What do onboarding and implementation teams have? Historically, not a lot. Just see the breakdown below.
After analyzing our conversations with hundreds of onboarding teams in the last year, it’s become clear that their function is severely under-resourced. Ironically, the phase of the customer lifecycle they oversee also includes the highest-leverage moments for influencing retention and revenue through the course of the relationship.
In this article, we’ll dig into the patterns we’ve seen that indicate onboarding is under-invested in and why the ROI case for investing more into it is so strong.
What the Data Says About the Challenges of Customer Onboarding
We’ve documented the challenges customer onboarding teams faced in the last year. After running the data, 7 specific pain points surfaced to the top.
Here’s the breakdown:
Customer Onboarding Teams Universally Struggle With Project Transparency
Our biggest finding was that every single team we spoke with described some version of the same problem: they don’t have a clear, real-time view of where their active onboarding projects actually stand. Not their project managers. Not their leaders. And especially not the customers living inside the process.
It’s a fundamental problem with how B2B organizations have historically delivered their software and services. And strangely enough, it’s an area in which B2C companies have innovated for their customers for decades now, despite the steep contrast between B2B and B2C purchase sizes.
Think about it: when you order a package, or better yet a pizza, you know exactly where that product is from, from when you ordered it to when it’s in your hand. Shipping companies have made this a near non-negotiable experience, and Domino’s was the first mover for pizza delivery chains with its Pizza Tracker, where you can even know when it’s in the oven.
B2B customers should expect the same level of transparency in their onboarding and implementation. Much like knowing that your pizza is 3 miles away from your house, you should know you’re 5 days away from a successful go-live.
But the data tells us that onboarding teams are consistently unable to provide this transparency for their customers, or even themselves. That’s because they rely on tooling that isn’t capable of it—spreadsheets, traditional project management software, and emails—rather than a purpose-built SaaS onboarding platform.
We see this same principle show up across every onboarding challenge you see above. The teams we speak to are forced to run their operations with inadequate resources, and it culminates in the challenges they feel every day. That’s why they’re turning to customer onboarding software like GUIDEcx to help.

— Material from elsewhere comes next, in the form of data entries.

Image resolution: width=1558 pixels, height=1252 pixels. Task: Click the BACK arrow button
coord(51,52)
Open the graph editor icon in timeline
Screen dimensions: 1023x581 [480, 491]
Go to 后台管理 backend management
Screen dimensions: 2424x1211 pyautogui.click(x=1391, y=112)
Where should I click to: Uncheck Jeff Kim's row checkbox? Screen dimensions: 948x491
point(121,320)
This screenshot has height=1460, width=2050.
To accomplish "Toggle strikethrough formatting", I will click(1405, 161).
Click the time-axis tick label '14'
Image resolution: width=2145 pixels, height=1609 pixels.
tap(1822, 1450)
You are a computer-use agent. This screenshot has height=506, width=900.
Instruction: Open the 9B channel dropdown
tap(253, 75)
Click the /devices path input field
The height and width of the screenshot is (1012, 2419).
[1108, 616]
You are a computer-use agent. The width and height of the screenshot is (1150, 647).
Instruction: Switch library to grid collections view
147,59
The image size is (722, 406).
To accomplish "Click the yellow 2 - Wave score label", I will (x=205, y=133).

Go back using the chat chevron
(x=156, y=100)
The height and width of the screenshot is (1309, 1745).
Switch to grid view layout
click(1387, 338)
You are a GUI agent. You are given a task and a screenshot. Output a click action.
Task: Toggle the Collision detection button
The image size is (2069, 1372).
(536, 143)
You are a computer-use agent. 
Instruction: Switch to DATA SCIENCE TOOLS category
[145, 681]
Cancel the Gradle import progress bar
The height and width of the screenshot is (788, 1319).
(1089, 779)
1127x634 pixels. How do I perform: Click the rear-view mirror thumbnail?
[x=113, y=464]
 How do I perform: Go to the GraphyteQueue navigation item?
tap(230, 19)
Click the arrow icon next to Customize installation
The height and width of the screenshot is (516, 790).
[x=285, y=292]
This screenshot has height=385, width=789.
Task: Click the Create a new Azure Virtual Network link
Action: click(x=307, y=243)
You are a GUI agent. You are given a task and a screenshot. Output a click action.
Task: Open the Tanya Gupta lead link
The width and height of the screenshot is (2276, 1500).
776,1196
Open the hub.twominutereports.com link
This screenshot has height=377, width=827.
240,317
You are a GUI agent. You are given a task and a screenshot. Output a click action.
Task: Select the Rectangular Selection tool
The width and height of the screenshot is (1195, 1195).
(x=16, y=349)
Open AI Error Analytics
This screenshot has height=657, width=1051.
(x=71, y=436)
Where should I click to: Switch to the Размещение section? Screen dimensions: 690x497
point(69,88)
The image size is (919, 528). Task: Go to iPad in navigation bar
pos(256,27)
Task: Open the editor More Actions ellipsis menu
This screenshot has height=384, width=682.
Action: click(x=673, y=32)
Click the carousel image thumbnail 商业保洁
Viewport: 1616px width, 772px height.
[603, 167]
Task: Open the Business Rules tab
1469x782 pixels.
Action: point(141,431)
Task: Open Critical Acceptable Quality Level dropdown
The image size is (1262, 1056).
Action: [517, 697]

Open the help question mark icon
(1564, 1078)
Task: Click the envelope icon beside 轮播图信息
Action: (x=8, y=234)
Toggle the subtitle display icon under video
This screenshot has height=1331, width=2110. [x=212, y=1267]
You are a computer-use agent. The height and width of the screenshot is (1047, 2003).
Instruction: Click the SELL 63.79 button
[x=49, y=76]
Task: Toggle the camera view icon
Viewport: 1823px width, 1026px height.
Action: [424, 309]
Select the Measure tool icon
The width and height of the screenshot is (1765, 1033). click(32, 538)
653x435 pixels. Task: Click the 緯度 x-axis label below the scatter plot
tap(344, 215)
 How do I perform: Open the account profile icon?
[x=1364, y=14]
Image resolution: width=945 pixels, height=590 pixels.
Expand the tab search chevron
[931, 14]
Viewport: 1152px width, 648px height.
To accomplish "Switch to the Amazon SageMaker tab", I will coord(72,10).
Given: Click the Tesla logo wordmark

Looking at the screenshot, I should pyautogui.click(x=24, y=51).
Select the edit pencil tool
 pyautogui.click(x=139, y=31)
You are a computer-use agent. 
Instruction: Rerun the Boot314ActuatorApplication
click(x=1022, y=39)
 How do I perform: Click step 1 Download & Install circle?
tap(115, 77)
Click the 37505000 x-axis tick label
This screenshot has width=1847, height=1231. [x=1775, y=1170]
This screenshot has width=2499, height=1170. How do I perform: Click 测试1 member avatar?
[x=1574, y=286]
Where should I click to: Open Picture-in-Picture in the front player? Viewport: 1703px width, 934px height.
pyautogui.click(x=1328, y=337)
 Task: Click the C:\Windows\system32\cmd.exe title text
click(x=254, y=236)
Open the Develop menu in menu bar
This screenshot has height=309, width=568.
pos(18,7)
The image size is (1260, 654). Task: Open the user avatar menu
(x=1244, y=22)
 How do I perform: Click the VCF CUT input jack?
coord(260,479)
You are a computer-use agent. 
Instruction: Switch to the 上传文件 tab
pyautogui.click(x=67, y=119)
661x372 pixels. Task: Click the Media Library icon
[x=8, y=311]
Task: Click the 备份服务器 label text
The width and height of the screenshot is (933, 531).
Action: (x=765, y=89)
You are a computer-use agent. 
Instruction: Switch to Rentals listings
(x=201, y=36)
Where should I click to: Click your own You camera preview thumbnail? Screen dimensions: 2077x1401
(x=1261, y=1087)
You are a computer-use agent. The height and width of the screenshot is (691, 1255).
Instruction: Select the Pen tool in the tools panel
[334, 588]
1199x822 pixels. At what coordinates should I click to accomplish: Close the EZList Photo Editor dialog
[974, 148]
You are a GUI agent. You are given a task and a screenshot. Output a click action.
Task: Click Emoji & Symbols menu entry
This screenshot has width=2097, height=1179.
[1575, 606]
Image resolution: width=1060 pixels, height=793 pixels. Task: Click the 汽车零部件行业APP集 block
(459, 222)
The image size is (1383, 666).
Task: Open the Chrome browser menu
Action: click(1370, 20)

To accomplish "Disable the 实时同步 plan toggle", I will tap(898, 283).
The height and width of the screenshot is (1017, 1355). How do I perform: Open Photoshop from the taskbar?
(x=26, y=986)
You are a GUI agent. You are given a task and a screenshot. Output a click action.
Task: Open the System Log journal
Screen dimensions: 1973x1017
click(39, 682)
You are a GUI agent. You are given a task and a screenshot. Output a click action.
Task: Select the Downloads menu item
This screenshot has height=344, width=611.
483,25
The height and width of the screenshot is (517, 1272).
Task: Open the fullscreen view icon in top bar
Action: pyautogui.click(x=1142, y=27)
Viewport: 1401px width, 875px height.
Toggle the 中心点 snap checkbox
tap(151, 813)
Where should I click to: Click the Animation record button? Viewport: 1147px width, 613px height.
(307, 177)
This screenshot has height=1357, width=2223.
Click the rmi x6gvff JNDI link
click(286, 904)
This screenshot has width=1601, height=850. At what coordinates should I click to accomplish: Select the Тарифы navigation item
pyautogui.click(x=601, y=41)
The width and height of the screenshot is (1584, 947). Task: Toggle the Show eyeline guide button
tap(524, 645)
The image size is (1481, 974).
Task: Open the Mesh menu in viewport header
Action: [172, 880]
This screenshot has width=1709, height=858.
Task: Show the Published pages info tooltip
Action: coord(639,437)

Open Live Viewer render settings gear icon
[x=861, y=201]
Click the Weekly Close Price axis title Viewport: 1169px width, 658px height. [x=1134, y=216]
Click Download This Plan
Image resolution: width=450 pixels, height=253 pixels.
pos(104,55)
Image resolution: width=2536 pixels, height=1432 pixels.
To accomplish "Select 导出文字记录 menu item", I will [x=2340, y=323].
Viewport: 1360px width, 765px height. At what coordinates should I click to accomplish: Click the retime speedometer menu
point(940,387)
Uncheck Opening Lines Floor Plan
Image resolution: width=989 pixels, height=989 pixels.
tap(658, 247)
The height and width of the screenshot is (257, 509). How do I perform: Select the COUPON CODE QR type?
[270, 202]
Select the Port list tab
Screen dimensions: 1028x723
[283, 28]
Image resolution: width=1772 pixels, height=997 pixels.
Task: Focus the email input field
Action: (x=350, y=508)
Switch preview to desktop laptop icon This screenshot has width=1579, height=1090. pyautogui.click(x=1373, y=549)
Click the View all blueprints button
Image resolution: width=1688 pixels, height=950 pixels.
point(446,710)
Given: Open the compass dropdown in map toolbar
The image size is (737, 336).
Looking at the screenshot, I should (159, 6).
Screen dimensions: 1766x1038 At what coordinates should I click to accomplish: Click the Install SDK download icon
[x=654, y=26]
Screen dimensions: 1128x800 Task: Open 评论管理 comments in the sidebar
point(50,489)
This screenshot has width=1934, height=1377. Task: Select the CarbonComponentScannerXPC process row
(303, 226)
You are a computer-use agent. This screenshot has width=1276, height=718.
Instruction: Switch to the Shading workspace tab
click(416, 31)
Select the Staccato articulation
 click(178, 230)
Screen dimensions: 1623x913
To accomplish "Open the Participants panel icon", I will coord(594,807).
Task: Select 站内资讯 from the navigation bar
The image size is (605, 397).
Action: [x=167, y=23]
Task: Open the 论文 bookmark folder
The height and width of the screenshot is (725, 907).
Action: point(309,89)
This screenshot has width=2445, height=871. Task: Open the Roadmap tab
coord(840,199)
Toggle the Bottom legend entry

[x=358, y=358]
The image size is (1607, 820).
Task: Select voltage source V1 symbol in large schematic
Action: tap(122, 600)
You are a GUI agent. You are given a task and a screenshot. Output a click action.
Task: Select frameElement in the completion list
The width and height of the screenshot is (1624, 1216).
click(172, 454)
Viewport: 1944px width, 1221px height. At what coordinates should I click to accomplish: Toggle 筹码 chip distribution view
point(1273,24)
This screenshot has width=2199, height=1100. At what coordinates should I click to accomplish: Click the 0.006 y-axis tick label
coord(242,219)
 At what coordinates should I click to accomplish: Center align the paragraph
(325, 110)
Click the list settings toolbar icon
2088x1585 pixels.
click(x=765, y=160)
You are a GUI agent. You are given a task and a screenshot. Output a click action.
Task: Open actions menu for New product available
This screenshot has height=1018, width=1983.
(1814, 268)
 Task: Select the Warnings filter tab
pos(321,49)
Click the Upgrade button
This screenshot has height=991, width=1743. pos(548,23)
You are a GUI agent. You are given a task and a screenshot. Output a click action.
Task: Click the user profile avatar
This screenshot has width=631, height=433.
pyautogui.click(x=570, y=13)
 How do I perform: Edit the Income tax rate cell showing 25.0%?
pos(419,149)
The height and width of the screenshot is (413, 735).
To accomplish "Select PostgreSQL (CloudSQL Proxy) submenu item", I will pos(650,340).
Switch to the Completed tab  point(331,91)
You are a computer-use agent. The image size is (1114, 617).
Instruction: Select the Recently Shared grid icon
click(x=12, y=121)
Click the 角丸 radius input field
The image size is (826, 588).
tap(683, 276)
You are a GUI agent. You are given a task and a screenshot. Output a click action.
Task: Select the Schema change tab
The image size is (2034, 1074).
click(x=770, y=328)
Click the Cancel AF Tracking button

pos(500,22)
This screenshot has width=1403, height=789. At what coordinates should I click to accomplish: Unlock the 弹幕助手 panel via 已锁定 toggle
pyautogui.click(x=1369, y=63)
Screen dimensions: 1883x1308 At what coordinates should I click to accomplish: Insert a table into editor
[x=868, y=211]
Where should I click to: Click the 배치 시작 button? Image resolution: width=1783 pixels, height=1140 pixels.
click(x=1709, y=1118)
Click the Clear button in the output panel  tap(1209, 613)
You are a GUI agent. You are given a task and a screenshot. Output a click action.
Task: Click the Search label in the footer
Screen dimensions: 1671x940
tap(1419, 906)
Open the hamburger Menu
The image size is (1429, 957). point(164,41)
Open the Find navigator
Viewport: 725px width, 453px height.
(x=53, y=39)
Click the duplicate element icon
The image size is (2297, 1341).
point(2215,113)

The Cost Shows up Downstream, and by Then It’s Too Late
The reason this matters beyond operational frustration is that the onboarding window is when customer confidence is won or lost. Sixty-four percent of the teams we spoke with had directly connected poor onboarding to early churn—customers leaving before they ever reached a meaningful outcome with the product.
There’s a term for this: inception churn. One leader we spoke with called it their single biggest and most controllable challenge. Controllable is the key word there. This isn’t churn driven by product failure or competitive loss. It’s churn that happens because the handoff from sales to implementation was disorganized, the customer lost momentum, and nobody had the visibility to intervene before it was too late.
That’s an expensive problem to ignore, and many companies are ignoring it by default, not by design.
What Well-resourced Onboarding Actually Looks Like
The teams pulling ahead on this aren’t doing anything exotic. They’ve made a few deliberate investments that compound quickly: structured, repeatable project management workflows so nothing gets rebuilt from scratch, a shared view of project status that eliminates the guesswork, and automated engagement that moves the burden of follow-up off their people and onto the process.
The output is faster time to value, lower inception churn, and an onboarding motion that can actually scale without a proportional headcount increase.
None of that is complicated in theory. The gap between knowing it and doing it is almost always a resourcing decision, and there are plenty of tools on the market to support it.
The companies making that decision now are going to have a real structural advantage over the ones that wait for the problem to get loud enough to force it.